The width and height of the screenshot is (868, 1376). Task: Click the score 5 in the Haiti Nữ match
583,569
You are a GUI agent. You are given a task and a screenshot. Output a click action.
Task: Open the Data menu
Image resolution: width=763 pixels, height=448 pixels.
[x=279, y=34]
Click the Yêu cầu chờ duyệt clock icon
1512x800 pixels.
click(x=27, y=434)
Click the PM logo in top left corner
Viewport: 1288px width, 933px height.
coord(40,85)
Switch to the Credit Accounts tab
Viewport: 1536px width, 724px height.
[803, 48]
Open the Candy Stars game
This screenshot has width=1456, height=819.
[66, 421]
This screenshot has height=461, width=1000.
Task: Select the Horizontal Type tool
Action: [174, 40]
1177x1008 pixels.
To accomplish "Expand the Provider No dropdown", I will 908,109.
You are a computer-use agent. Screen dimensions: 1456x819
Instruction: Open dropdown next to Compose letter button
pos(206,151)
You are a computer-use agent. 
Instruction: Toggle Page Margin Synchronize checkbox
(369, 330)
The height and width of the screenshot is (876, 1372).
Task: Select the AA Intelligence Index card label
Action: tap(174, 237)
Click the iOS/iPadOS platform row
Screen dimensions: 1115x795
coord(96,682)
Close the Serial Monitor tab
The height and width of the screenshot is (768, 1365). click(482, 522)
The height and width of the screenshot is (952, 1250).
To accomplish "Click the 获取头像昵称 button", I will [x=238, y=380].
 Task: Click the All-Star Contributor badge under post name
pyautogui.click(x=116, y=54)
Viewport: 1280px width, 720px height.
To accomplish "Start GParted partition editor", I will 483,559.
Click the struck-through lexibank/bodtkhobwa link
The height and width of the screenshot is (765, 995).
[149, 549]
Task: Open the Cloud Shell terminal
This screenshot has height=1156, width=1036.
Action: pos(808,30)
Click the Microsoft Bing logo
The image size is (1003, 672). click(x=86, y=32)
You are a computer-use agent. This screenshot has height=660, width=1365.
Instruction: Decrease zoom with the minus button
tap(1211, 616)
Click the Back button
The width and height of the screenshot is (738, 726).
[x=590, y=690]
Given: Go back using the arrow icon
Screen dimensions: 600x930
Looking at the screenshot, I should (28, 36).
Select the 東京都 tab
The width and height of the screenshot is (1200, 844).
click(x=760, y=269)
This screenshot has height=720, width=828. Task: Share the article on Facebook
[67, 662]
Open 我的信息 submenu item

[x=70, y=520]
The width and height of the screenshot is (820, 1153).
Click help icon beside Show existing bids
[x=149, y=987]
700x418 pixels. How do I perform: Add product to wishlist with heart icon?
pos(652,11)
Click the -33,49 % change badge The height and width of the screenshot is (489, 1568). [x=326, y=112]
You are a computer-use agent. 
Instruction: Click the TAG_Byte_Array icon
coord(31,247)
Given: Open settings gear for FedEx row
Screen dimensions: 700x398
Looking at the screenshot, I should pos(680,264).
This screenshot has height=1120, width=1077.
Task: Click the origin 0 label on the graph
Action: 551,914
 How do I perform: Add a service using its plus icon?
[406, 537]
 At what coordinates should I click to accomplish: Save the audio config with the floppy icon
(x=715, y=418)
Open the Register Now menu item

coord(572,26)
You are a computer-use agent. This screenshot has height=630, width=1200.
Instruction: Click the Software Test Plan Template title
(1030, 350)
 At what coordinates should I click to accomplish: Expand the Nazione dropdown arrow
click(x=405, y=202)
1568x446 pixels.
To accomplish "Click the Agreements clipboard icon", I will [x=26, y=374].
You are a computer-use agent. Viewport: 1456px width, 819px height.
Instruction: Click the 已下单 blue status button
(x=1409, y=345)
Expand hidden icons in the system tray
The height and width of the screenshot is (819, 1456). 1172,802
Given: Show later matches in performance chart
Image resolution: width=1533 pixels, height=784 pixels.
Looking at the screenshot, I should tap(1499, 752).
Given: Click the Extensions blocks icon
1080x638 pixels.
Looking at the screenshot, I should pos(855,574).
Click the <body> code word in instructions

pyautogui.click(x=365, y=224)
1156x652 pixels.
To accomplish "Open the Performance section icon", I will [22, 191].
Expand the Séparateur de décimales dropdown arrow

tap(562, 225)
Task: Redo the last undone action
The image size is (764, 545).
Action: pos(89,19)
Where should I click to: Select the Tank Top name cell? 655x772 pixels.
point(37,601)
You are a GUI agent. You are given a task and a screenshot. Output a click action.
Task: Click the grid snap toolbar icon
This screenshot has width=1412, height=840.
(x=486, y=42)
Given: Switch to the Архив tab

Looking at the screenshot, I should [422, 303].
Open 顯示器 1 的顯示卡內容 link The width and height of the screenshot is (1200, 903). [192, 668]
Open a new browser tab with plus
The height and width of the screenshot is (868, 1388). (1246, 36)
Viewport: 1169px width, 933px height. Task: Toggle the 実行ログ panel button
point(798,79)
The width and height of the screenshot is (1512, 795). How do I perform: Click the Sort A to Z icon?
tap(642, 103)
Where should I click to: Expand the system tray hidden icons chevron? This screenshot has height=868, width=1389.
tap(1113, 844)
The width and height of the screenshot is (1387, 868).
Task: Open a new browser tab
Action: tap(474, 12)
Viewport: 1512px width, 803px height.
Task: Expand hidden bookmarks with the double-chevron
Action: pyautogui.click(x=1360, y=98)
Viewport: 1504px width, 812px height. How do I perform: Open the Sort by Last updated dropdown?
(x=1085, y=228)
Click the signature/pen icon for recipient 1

-- TO DO --
Could you copy out every one of the entries above verbatim, with no changes, additions, or omissions?

-- COMPLETE OUTPUT --
The width and height of the screenshot is (868, 1376). Task: Click the score 5 in the Haiti Nữ match
583,569
You are a GUI agent. You are given a task and a screenshot. Output a click action.
Task: Open the Data menu
Image resolution: width=763 pixels, height=448 pixels.
[x=279, y=34]
Click the Yêu cầu chờ duyệt clock icon
1512x800 pixels.
click(x=27, y=434)
Click the PM logo in top left corner
Viewport: 1288px width, 933px height.
coord(40,85)
Switch to the Credit Accounts tab
Viewport: 1536px width, 724px height.
[803, 48]
Open the Candy Stars game
This screenshot has width=1456, height=819.
[66, 421]
This screenshot has height=461, width=1000.
Task: Select the Horizontal Type tool
Action: [174, 40]
1177x1008 pixels.
To accomplish "Expand the Provider No dropdown", I will 908,109.
You are a computer-use agent. Screen dimensions: 1456x819
Instruction: Open dropdown next to Compose letter button
pos(206,151)
You are a computer-use agent. 
Instruction: Toggle Page Margin Synchronize checkbox
(369, 330)
The height and width of the screenshot is (876, 1372).
Task: Select the AA Intelligence Index card label
Action: tap(174, 237)
Click the iOS/iPadOS platform row
Screen dimensions: 1115x795
coord(96,682)
Close the Serial Monitor tab
The height and width of the screenshot is (768, 1365). click(482, 522)
The height and width of the screenshot is (952, 1250).
To accomplish "Click the 获取头像昵称 button", I will [x=238, y=380].
 Task: Click the All-Star Contributor badge under post name
pyautogui.click(x=116, y=54)
Viewport: 1280px width, 720px height.
To accomplish "Start GParted partition editor", I will 483,559.
Click the struck-through lexibank/bodtkhobwa link
The height and width of the screenshot is (765, 995).
[149, 549]
Task: Open the Cloud Shell terminal
This screenshot has height=1156, width=1036.
Action: pos(808,30)
Click the Microsoft Bing logo
The image size is (1003, 672). click(x=86, y=32)
You are a computer-use agent. This screenshot has height=660, width=1365.
Instruction: Decrease zoom with the minus button
tap(1211, 616)
Click the Back button
The width and height of the screenshot is (738, 726).
[x=590, y=690]
Given: Go back using the arrow icon
Screen dimensions: 600x930
Looking at the screenshot, I should (28, 36).
Select the 東京都 tab
The width and height of the screenshot is (1200, 844).
click(x=760, y=269)
This screenshot has height=720, width=828. Task: Share the article on Facebook
[67, 662]
Open 我的信息 submenu item

[x=70, y=520]
The width and height of the screenshot is (820, 1153).
Click help icon beside Show existing bids
[x=149, y=987]
700x418 pixels. How do I perform: Add product to wishlist with heart icon?
pos(652,11)
Click the -33,49 % change badge The height and width of the screenshot is (489, 1568). [x=326, y=112]
You are a computer-use agent. 
Instruction: Click the TAG_Byte_Array icon
coord(31,247)
Given: Open settings gear for FedEx row
Screen dimensions: 700x398
Looking at the screenshot, I should pos(680,264).
This screenshot has height=1120, width=1077.
Task: Click the origin 0 label on the graph
Action: 551,914
 How do I perform: Add a service using its plus icon?
[406, 537]
 At what coordinates should I click to accomplish: Save the audio config with the floppy icon
(x=715, y=418)
Open the Register Now menu item

coord(572,26)
You are a computer-use agent. This screenshot has height=630, width=1200.
Instruction: Click the Software Test Plan Template title
(1030, 350)
 At what coordinates should I click to accomplish: Expand the Nazione dropdown arrow
click(x=405, y=202)
1568x446 pixels.
To accomplish "Click the Agreements clipboard icon", I will [x=26, y=374].
You are a computer-use agent. Viewport: 1456px width, 819px height.
Instruction: Click the 已下单 blue status button
(x=1409, y=345)
Expand hidden icons in the system tray
The height and width of the screenshot is (819, 1456). 1172,802
Given: Show later matches in performance chart
Image resolution: width=1533 pixels, height=784 pixels.
Looking at the screenshot, I should tap(1499, 752).
Given: Click the Extensions blocks icon
1080x638 pixels.
Looking at the screenshot, I should pos(855,574).
Click the <body> code word in instructions

pyautogui.click(x=365, y=224)
1156x652 pixels.
To accomplish "Open the Performance section icon", I will [22, 191].
Expand the Séparateur de décimales dropdown arrow

tap(562, 225)
Task: Redo the last undone action
The image size is (764, 545).
Action: pos(89,19)
Where should I click to: Select the Tank Top name cell? 655x772 pixels.
point(37,601)
You are a GUI agent. You are given a task and a screenshot. Output a click action.
Task: Click the grid snap toolbar icon
This screenshot has width=1412, height=840.
(x=486, y=42)
Given: Switch to the Архив tab

Looking at the screenshot, I should [422, 303].
Open 顯示器 1 的顯示卡內容 link The width and height of the screenshot is (1200, 903). [192, 668]
Open a new browser tab with plus
The height and width of the screenshot is (868, 1388). (1246, 36)
Viewport: 1169px width, 933px height. Task: Toggle the 実行ログ panel button
point(798,79)
The width and height of the screenshot is (1512, 795). How do I perform: Click the Sort A to Z icon?
tap(642, 103)
Where should I click to: Expand the system tray hidden icons chevron? This screenshot has height=868, width=1389.
tap(1113, 844)
The width and height of the screenshot is (1387, 868).
Task: Open a new browser tab
Action: tap(474, 12)
Viewport: 1512px width, 803px height.
Task: Expand hidden bookmarks with the double-chevron
Action: pyautogui.click(x=1360, y=98)
Viewport: 1504px width, 812px height. How do I perform: Open the Sort by Last updated dropdown?
(x=1085, y=228)
Click the signature/pen icon for recipient 1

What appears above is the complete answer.